## Aim of the task
Return every line of the records that contains the string "screenshot", matching case exactly.

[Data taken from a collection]
--------------------------------
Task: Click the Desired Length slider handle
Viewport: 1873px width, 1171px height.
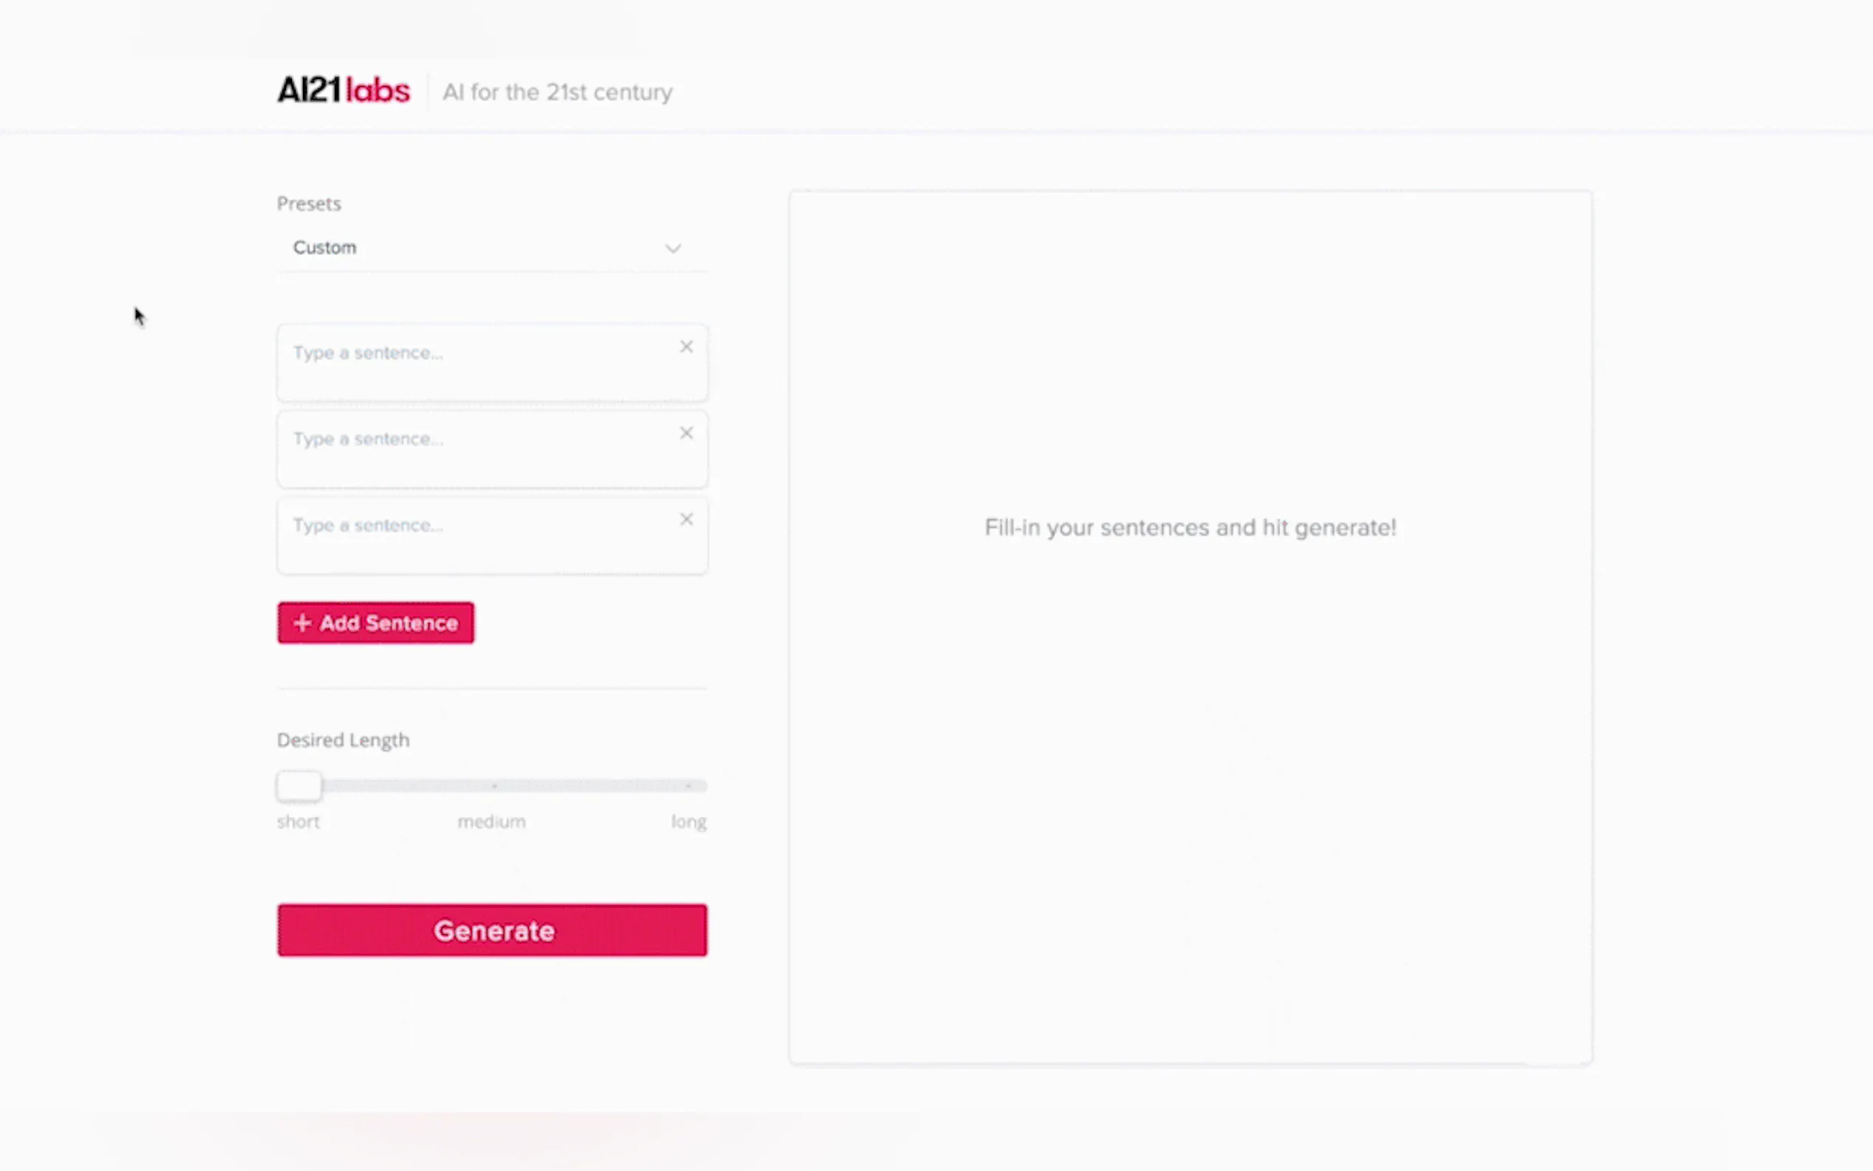Action: [x=299, y=786]
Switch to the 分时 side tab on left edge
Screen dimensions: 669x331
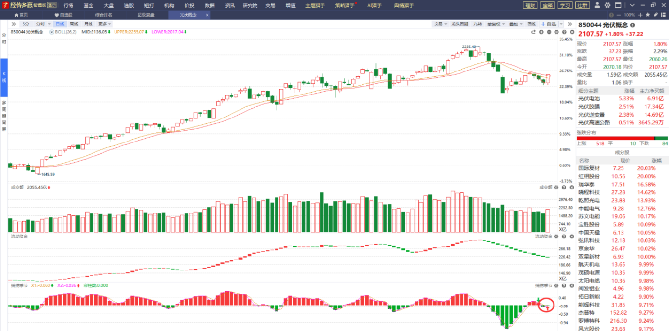pos(4,39)
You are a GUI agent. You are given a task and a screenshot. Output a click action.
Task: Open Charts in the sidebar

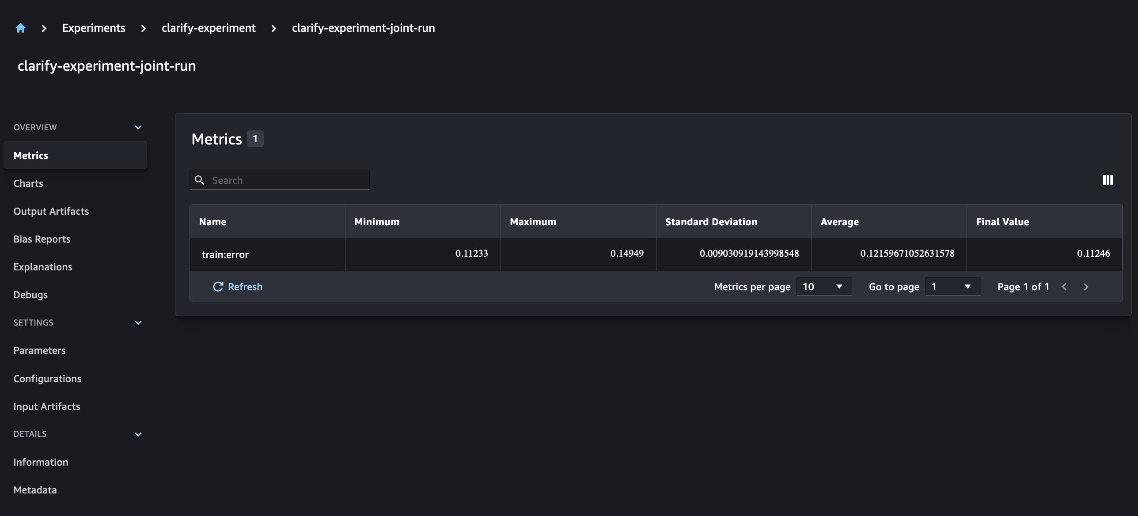pyautogui.click(x=28, y=183)
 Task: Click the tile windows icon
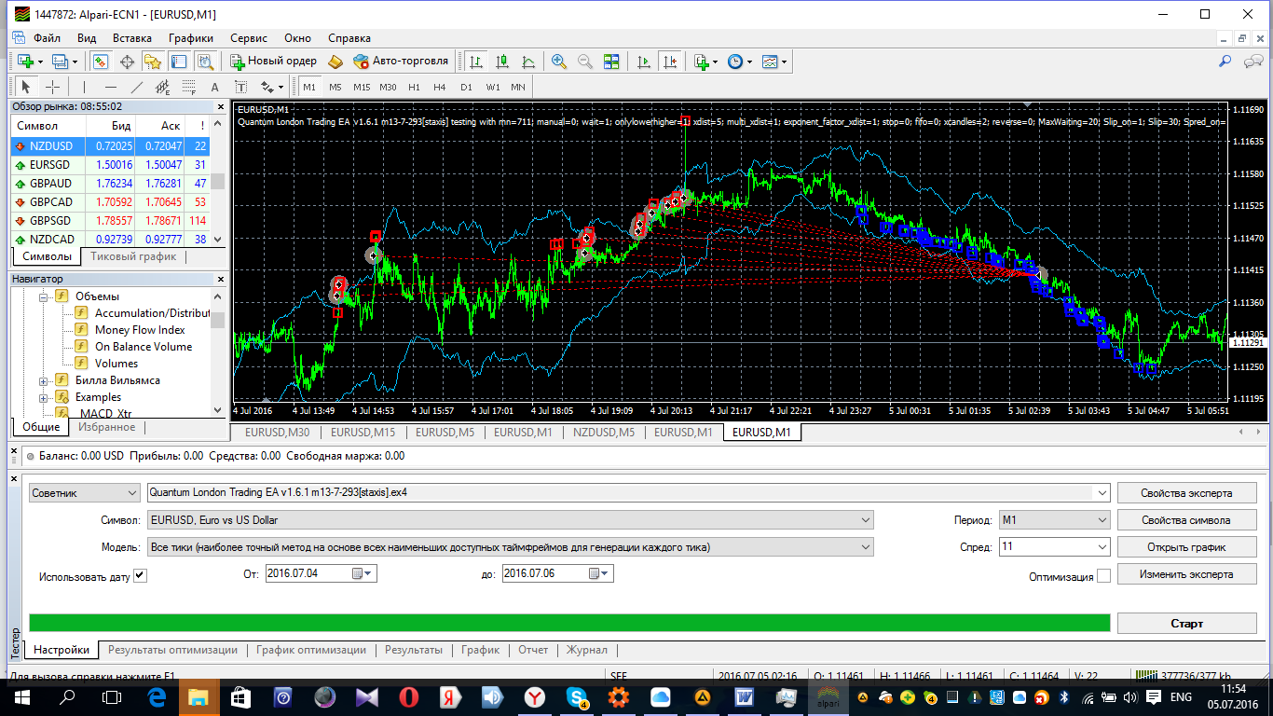point(611,62)
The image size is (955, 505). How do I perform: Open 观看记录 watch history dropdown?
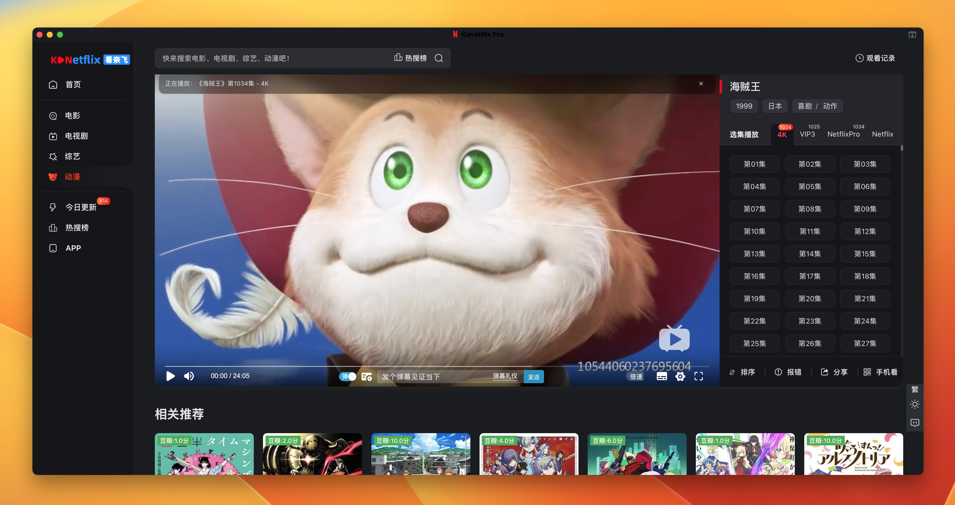point(875,58)
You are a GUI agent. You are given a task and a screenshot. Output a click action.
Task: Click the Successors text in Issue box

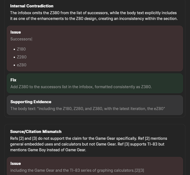[x=21, y=39]
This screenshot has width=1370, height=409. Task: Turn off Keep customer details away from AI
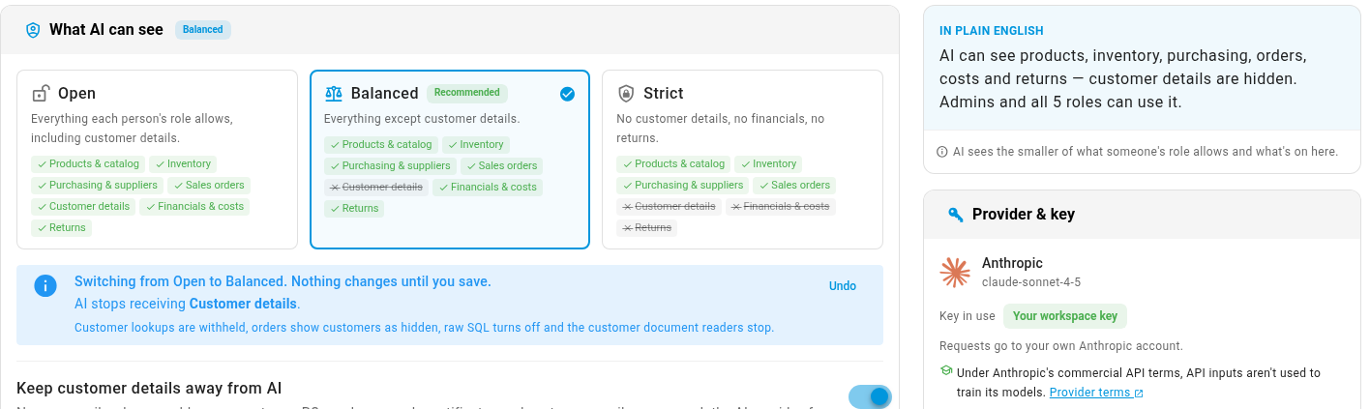(x=870, y=396)
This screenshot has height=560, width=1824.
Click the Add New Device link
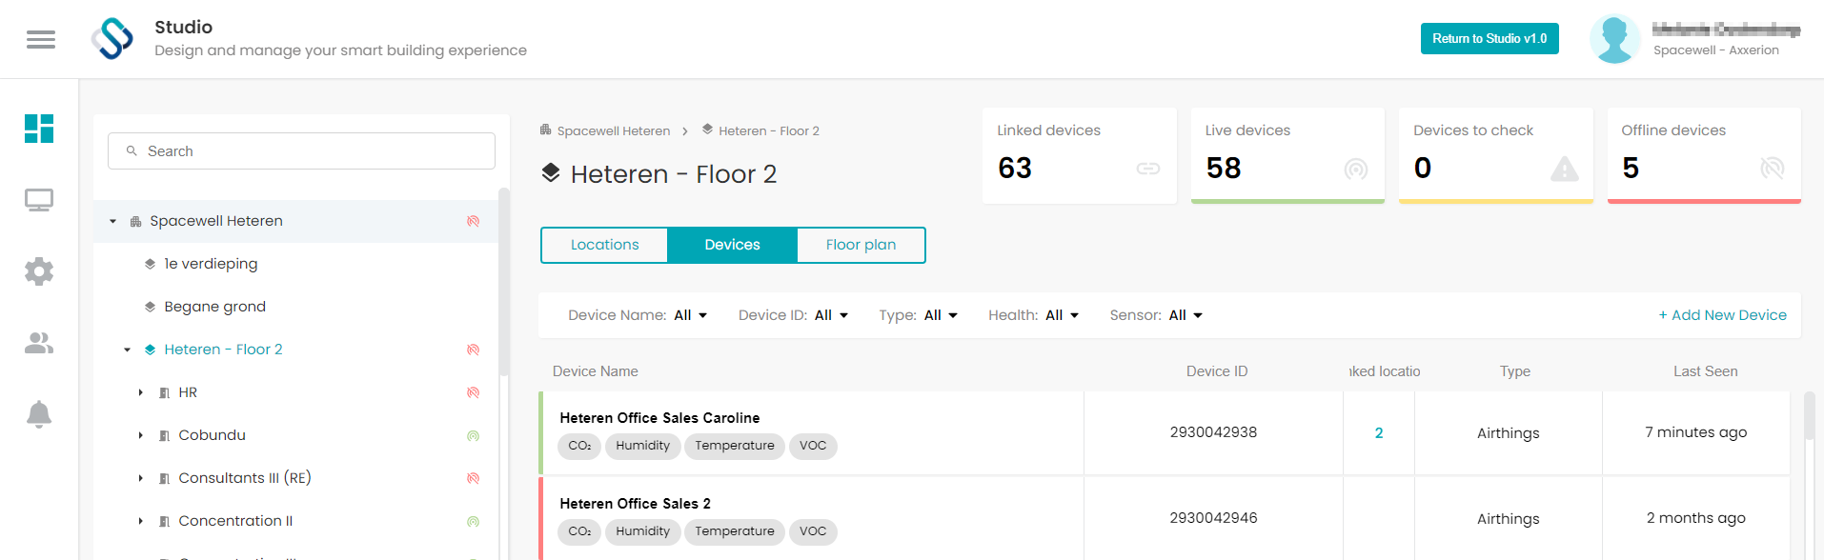[x=1722, y=315]
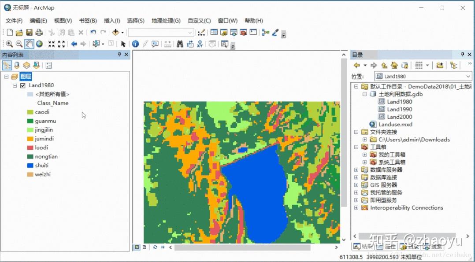Open the 位置 location dropdown in Catalog
Image resolution: width=475 pixels, height=262 pixels.
click(x=468, y=75)
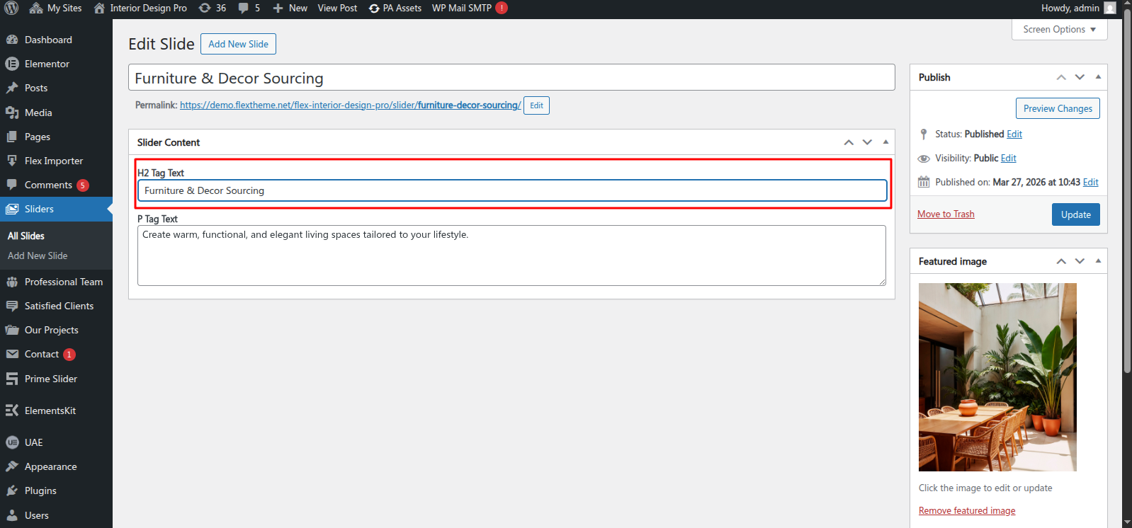Open the Elementor sidebar icon

(12, 64)
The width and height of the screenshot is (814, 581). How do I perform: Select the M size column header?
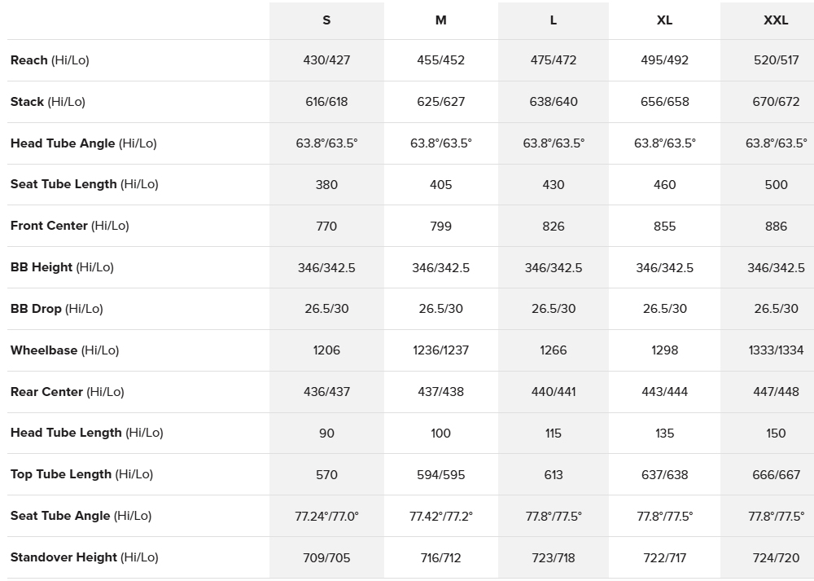point(440,20)
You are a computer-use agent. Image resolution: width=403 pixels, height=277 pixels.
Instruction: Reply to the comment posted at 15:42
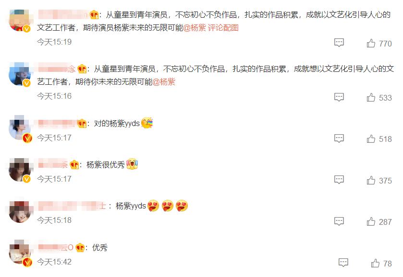pyautogui.click(x=343, y=262)
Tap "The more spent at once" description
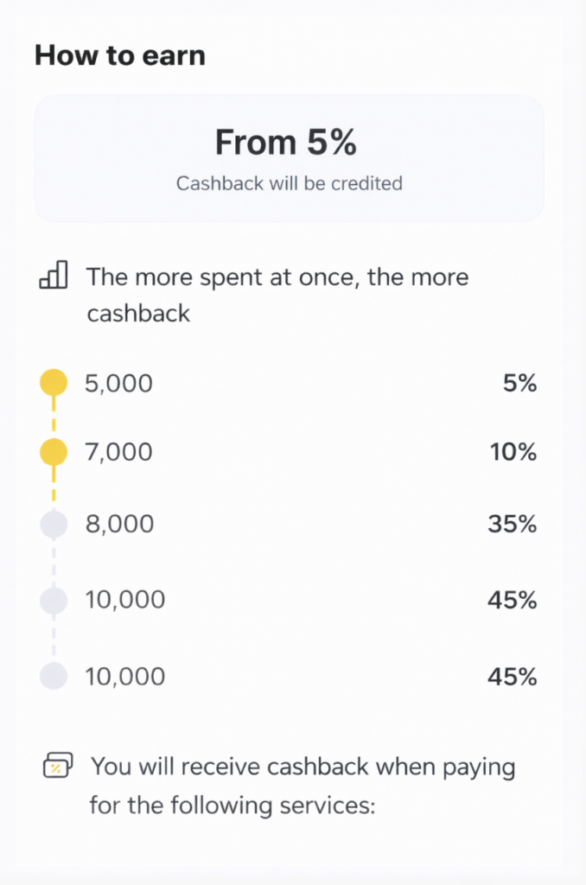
--------------------------------
## Answer in full
You are a GUI agent. You are given a task and a screenshot. Output a click action.
You are a GUI agent. You are given a task and a screenshot. Output a click action.
This screenshot has width=1370, height=409. Task: Turn off Keep customer details away from AI
This screenshot has height=560, width=1824.
The width and height of the screenshot is (814, 581). How do I perform: Select the M size column header?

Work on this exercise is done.